* start Source extract *

Skip to content

FlowScene: Learning Temporal 3D Semantic Scene Completion via Optical Flow Guidance

Conference: NeurIPS 2025 arXiv: 2502.14520 Authors: Meng Wang, Fan Wu, Ruihui Li, Yunchuan Qin, Zhuo Tang, Kenli Li (Hunan University) Code: https://github.com/willemeng/FlowScene Area: Autonomous Driving / 3D Semantic Scene Completion Keywords: 3D Semantic Scene Completion, Optical Flow Guidance, Temporal Modeling, Occlusion Awareness, Voxel Refinement

TL;DR

This paper proposes FlowScene, which leverages optical flow to guide temporal feature aggregation and employs occlusion masks for voxel refinement. Using only 2 historical frames as input, FlowScene achieves state-of-the-art performance on the SemanticKITTI and SSCBench-KITTI-360 benchmarks (mIoU 17.70 / 20.81).

Background & Motivation

3D Semantic Scene Completion (SSC) is a core perception task in autonomous driving, aiming to jointly infer 3D geometric structure and semantic labels from sparse observations. Existing methods exhibit two categories of limitations:

Single-frame methods (MonoScene, CGFormer, etc.): Rely solely on the current frame's limited observations to recover 3D geometry and semantics, leading to insufficient information.

* end Source extract *

**Instruction 1:** In the FlowScene paper summary, switch "occlusion masks" to "visibility masks" and give the passage from "Conference: NeurIPS 2025" up to and including "17.70 / 20.81).".

* start Recorded data *

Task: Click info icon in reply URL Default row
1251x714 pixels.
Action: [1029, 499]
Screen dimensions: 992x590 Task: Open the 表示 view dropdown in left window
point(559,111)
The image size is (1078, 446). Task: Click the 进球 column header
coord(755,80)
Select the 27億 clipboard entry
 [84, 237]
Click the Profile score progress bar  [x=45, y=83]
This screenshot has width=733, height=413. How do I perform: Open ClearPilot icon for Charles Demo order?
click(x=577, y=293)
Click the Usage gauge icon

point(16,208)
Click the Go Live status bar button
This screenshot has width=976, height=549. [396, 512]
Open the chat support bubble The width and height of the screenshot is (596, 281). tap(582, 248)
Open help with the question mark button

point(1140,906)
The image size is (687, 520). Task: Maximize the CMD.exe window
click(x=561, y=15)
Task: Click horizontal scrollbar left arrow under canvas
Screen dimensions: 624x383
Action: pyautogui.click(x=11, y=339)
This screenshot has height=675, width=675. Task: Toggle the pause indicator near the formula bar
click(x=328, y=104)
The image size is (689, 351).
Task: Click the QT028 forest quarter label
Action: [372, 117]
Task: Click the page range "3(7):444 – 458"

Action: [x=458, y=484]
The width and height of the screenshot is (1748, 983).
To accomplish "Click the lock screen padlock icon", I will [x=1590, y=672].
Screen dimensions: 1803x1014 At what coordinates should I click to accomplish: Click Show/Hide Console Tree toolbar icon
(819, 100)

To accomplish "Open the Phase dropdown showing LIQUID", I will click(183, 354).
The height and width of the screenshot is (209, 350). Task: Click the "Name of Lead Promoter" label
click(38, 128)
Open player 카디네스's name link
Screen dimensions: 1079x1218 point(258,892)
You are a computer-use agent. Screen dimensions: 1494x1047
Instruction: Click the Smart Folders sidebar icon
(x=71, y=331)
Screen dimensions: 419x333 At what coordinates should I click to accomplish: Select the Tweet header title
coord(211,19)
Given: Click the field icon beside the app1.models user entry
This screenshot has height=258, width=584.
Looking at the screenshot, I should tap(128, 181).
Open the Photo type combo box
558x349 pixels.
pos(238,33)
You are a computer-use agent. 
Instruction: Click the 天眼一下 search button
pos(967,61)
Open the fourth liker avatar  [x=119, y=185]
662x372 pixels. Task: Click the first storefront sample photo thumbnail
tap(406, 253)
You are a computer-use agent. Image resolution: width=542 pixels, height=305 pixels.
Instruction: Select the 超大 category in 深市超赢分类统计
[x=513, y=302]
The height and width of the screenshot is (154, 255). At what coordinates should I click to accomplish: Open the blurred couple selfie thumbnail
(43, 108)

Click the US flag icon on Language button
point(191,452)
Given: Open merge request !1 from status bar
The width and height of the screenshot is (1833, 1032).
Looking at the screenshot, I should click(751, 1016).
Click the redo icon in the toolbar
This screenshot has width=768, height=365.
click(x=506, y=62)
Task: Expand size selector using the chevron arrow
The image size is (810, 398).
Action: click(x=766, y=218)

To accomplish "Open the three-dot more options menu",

* end Recorded data *

**Instruction 2:** Write out the rows from the line with "Click the Profile" up to and including the line with "[x=513, y=302]", keeping every line exactly the same.

**Written solution 1:**
Conference: NeurIPS 2025 arXiv: 2502.14520 Authors: Meng Wang, Fan Wu, Ruihui Li, Yunchuan Qin, Zhuo Tang, Kenli Li (Hunan University) Code: https://github.com/willemeng/FlowScene Area: Autonomous Driving / 3D Semantic Scene Completion Keywords: 3D Semantic Scene Completion, Optical Flow Guidance, Temporal Modeling, Occlusion Awareness, Voxel Refinement

TL;DR

This paper proposes FlowScene, which leverages optical flow to guide temporal feature aggregation and employs visibility masks for voxel refinement. Using only 2 historical frames as input, FlowScene achieves state-of-the-art performance on the SemanticKITTI and SSCBench-KITTI-360 benchmarks (mIoU 17.70 / 20.81).

**Written solution 2:**
Click the Profile score progress bar  [x=45, y=83]
This screenshot has width=733, height=413. How do I perform: Open ClearPilot icon for Charles Demo order?
click(x=577, y=293)
Click the Usage gauge icon

point(16,208)
Click the Go Live status bar button
This screenshot has width=976, height=549. [396, 512]
Open the chat support bubble The width and height of the screenshot is (596, 281). tap(582, 248)
Open help with the question mark button

point(1140,906)
The image size is (687, 520). Task: Maximize the CMD.exe window
click(x=561, y=15)
Task: Click horizontal scrollbar left arrow under canvas
Screen dimensions: 624x383
Action: pyautogui.click(x=11, y=339)
This screenshot has height=675, width=675. Task: Toggle the pause indicator near the formula bar
click(x=328, y=104)
The image size is (689, 351).
Task: Click the QT028 forest quarter label
Action: [372, 117]
Task: Click the page range "3(7):444 – 458"

Action: [x=458, y=484]
The width and height of the screenshot is (1748, 983).
To accomplish "Click the lock screen padlock icon", I will [x=1590, y=672].
Screen dimensions: 1803x1014 At what coordinates should I click to accomplish: Click Show/Hide Console Tree toolbar icon
(819, 100)

To accomplish "Open the Phase dropdown showing LIQUID", I will click(183, 354).
The height and width of the screenshot is (209, 350). Task: Click the "Name of Lead Promoter" label
click(38, 128)
Open player 카디네스's name link
Screen dimensions: 1079x1218 point(258,892)
You are a computer-use agent. Screen dimensions: 1494x1047
Instruction: Click the Smart Folders sidebar icon
(x=71, y=331)
Screen dimensions: 419x333 At what coordinates should I click to accomplish: Select the Tweet header title
coord(211,19)
Given: Click the field icon beside the app1.models user entry
This screenshot has height=258, width=584.
Looking at the screenshot, I should tap(128, 181).
Open the Photo type combo box
558x349 pixels.
pos(238,33)
You are a computer-use agent. 
Instruction: Click the 天眼一下 search button
pos(967,61)
Open the fourth liker avatar  [x=119, y=185]
662x372 pixels. Task: Click the first storefront sample photo thumbnail
tap(406, 253)
You are a computer-use agent. Image resolution: width=542 pixels, height=305 pixels.
Instruction: Select the 超大 category in 深市超赢分类统计
[x=513, y=302]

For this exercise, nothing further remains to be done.